A few examples of signs from the Autism Parenting Magazine that an autistic person may have RSD include aggressive behaviours, outbursts that are difficult to control, being oversensitive in social situations, social withdrawal and feeling that others ostracize them on purpose. When you combine this with trouble reading social cues, some gross misunderstandings and unexpected anger episodes are bound to happen at least occasionally.

For example, an autistic person wants to ask a friend to go to the movies. This friend is not particularly close with the person, so they are surprised when the autistic person asks them to hang out. The friend may have a surprised facial expression, but the autistic person may think they are angry or annoyed with them. The autistic person may say, "I thought we were friends! You don't want to hang out! You don't like me, do you?" The friend may further distance themselves from the autistic person because of that reaction. If the autistic person had understood that the friend was pleasantly surprised, the misunderstanding above wouldn't have happened.

In other words, if a person doesn't read social cues correctly, it can already make an autistic person quite isolated. When you combine this with RSD, however, it can only make social connections even more difficult. A person without RSD would unlikely respond to a social situation as intensely, even if they misread a social cue.

What Tips do I have to Manage Rejection Sensitive Dysphoria (RSD)?

My main strategy is to not focus so much on a person's behaviour at a specific time but notice their patterns. Consider the following scenarios:


If a person takes days or weeks to reply to texts, does it always take this long? Or is this an isolated incident? Have they at least kept your number?


A suddenly less talkative than usual person

If your answers to such scenarios indicate that your relationship with the person seems tense, it's best to distance yourself from that person. Focus on those who mostly respond to texts as soon as they can, may only criticize you for major things or will be as open with you as they are with others. The more you are around people who accept your autism (this also applies to anyone who is not on the spectrum) and allow you to be your authentic self, the better it will be for your well-being in the long run and the more it may reduce RSD symptoms. People-pleasing is good to some extent, but not to a huge degree.

Also, it's best not to assume the worst-case scenario unless there's clear evidence that it is there. For example, if you think that a person who seems annoyed with you has many other things on their mind that have nothing to do with you, the perceived rejection may sting a lot less than if you think that you ruined their whole day.

So You Experienced Actual Rejection. What do You do Now?

This person has made it super clear that they don't like you or want anything to do with you. How to handle this? Depending on your relationship with the person, it will hurt a lot, but over time, you will cope and learn through the experiences. You will realize you didn't click with this person well, and it wasn't meant to be. The more you associate with people who don't judge you for who you are, the more the people who have rejected you will become distant memories.
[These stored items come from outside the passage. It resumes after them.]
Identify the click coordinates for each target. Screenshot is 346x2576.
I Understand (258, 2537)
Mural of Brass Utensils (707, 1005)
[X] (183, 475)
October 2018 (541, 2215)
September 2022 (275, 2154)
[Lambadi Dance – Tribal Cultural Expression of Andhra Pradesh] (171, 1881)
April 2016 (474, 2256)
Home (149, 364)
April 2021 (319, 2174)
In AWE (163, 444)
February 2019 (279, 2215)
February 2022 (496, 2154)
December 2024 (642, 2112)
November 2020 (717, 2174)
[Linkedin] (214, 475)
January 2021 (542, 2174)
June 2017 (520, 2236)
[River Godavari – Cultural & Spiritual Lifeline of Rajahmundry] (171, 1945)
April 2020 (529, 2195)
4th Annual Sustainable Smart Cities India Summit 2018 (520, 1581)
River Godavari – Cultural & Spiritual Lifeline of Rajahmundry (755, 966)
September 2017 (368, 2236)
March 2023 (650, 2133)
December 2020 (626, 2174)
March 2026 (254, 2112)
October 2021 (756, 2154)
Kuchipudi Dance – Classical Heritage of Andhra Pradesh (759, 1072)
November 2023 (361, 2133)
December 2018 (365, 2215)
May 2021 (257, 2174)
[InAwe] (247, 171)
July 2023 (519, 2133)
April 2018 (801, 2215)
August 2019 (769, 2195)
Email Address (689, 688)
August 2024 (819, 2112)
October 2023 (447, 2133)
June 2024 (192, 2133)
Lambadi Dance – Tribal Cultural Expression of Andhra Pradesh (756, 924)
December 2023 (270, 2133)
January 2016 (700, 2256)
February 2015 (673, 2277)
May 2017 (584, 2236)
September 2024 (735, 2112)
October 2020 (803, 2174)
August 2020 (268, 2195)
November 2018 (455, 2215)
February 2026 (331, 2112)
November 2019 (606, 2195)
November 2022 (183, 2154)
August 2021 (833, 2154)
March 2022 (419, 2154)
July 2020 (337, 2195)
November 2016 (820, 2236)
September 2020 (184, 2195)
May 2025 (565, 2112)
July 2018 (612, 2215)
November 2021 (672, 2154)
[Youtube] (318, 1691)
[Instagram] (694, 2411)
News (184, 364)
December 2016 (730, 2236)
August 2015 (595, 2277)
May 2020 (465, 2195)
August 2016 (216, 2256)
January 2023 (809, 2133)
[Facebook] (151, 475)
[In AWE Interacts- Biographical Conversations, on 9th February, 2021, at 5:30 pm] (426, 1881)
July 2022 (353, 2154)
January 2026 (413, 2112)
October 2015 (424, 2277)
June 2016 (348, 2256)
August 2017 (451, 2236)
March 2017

If these rejections affect your mental health, talk to family members, friends or professionals if you feel it is necessary. These people may offer various perspectives on a situation.


As autistic people may experience more social difficulties in a neurotypical world, it is, therefore, natural for them to feel rejected, insecure and more prone to RSD and its characteristics. The good news is, if you recognize who allows you to be your true self and do not associate with people who want you to live a certain way, RSD feelings can be more manageable.